Your task:
Below are records; from the line containing "Go to previous snapshot with left chevron" through the very last line, output each line exactly. No pictures.

Items from a data source:
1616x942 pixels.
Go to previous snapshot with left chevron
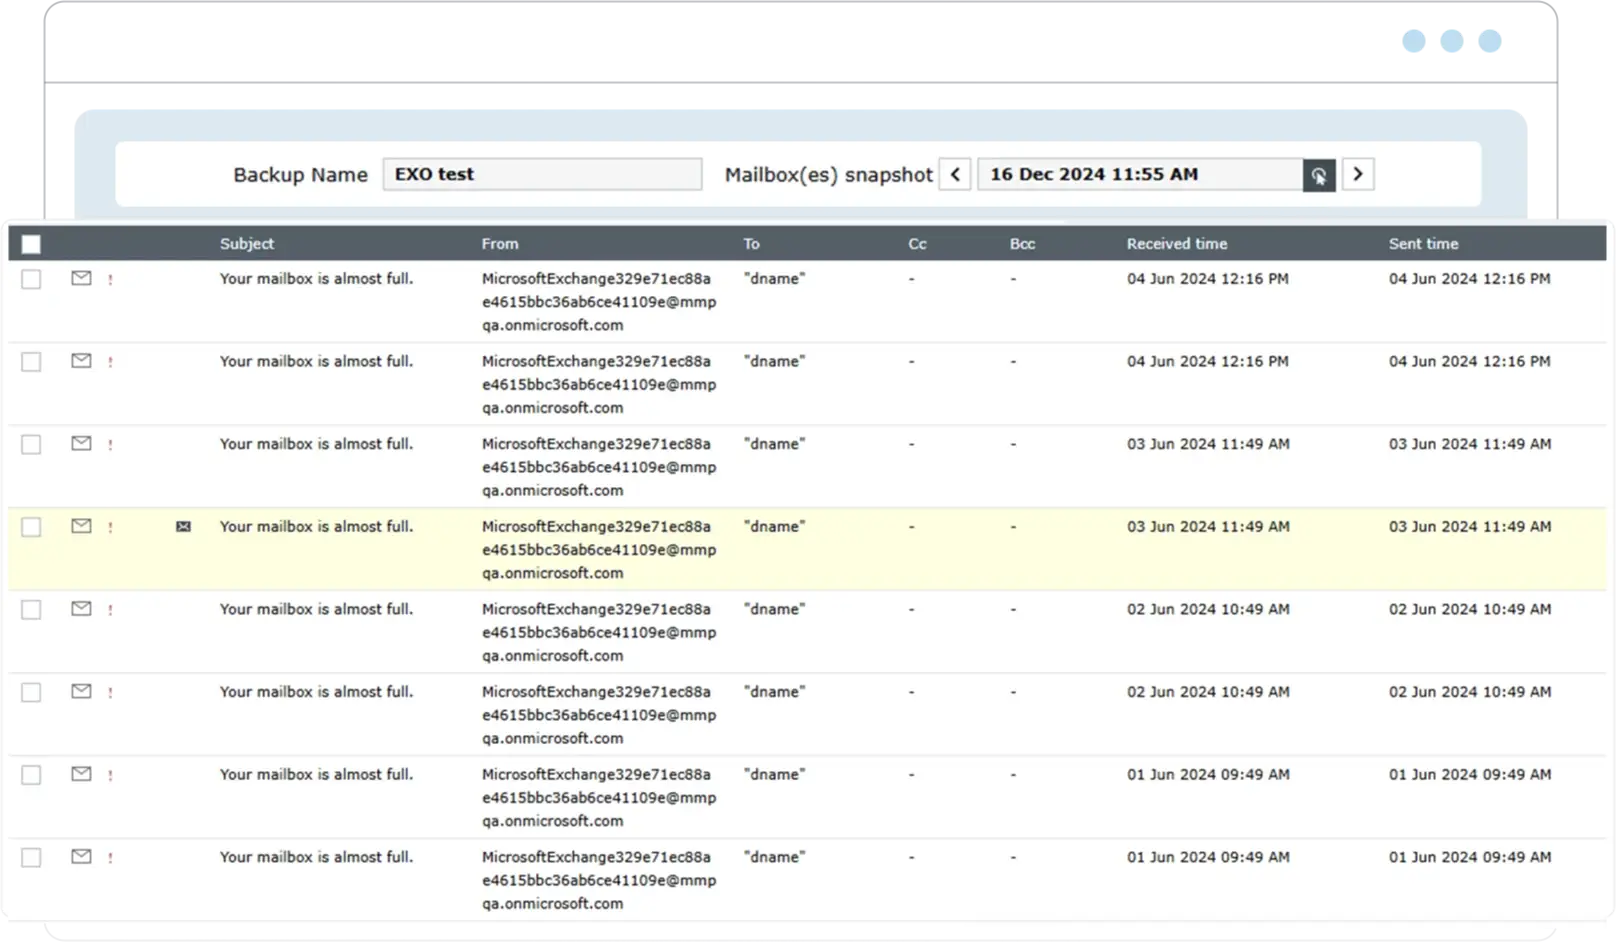pyautogui.click(x=955, y=174)
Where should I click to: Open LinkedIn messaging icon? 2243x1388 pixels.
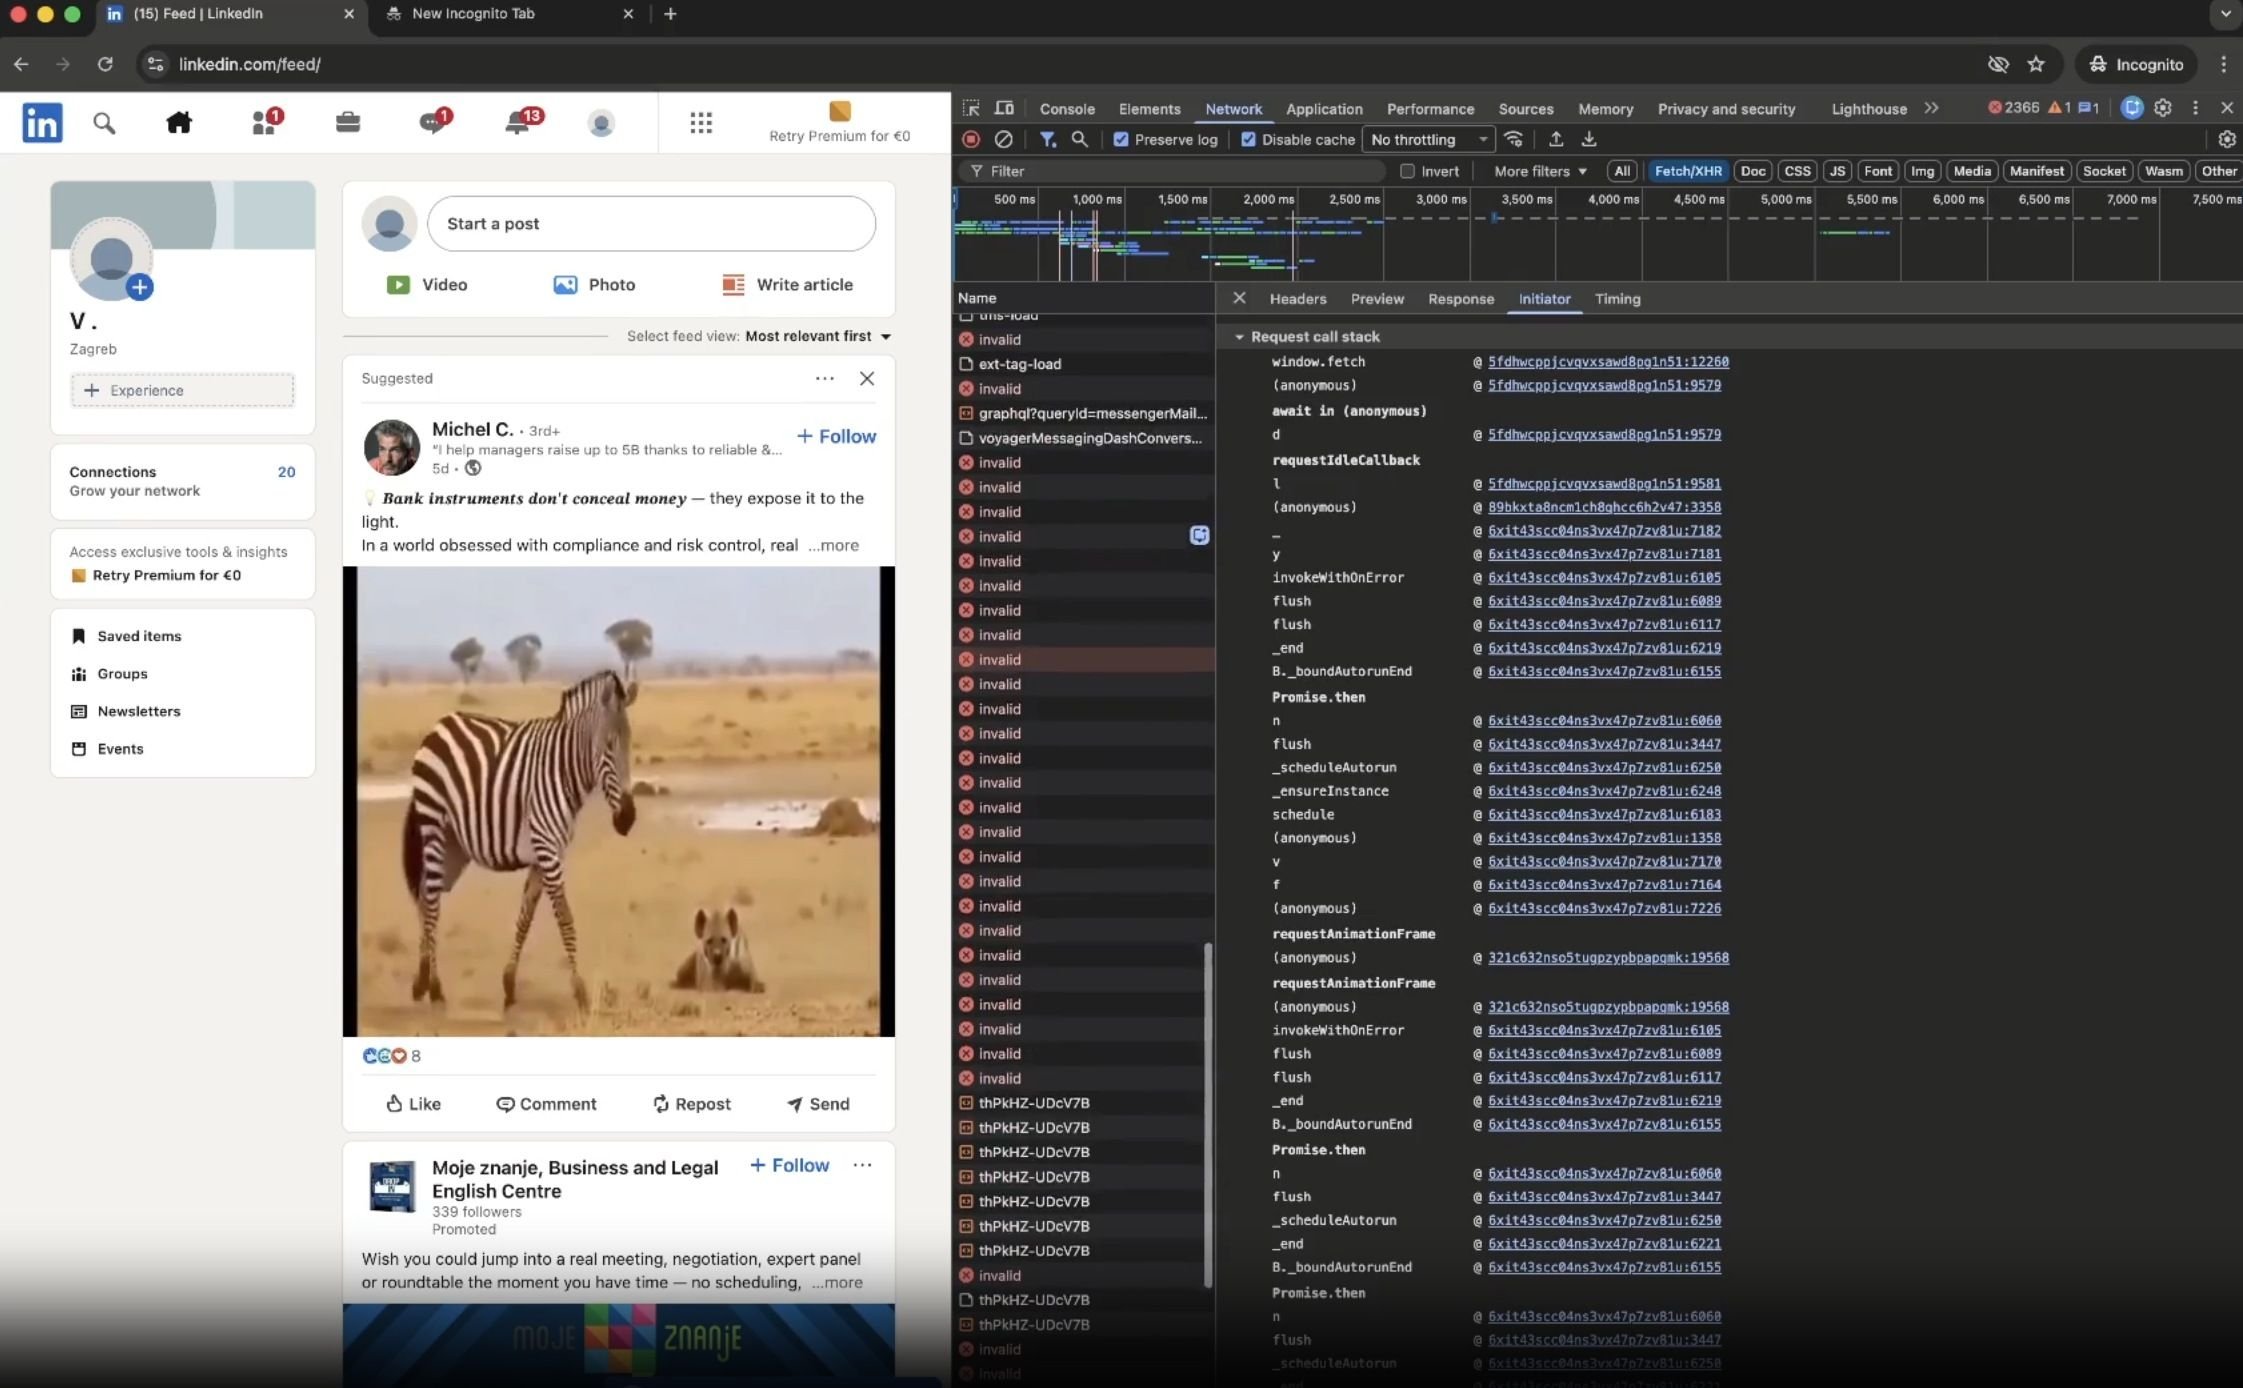tap(432, 122)
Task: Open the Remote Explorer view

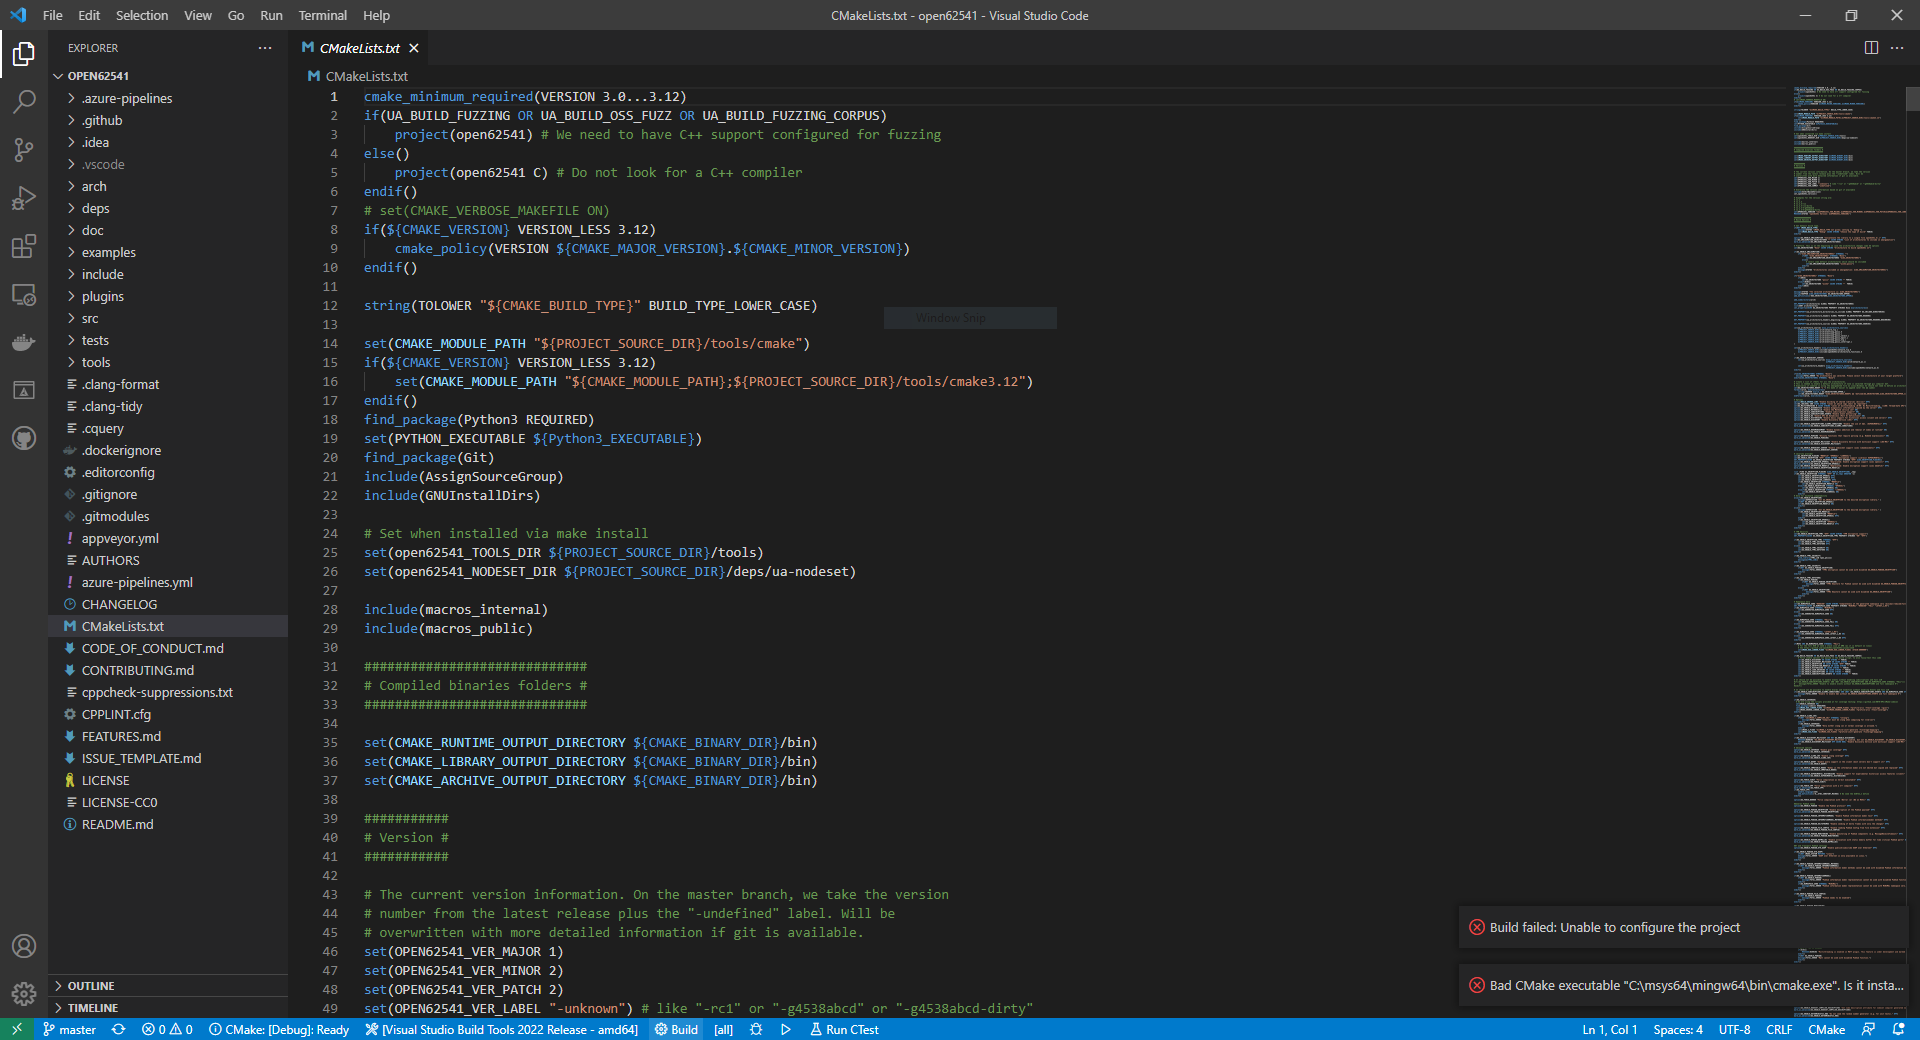Action: click(24, 295)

Completed exercise:
Go to previous snapshot with left chevron
pyautogui.click(x=955, y=174)
Where should I click to: Open LinkedIn messaging icon? 2243x1388 pixels.
tap(432, 122)
Task: Open the Remote Explorer view

Action: click(24, 295)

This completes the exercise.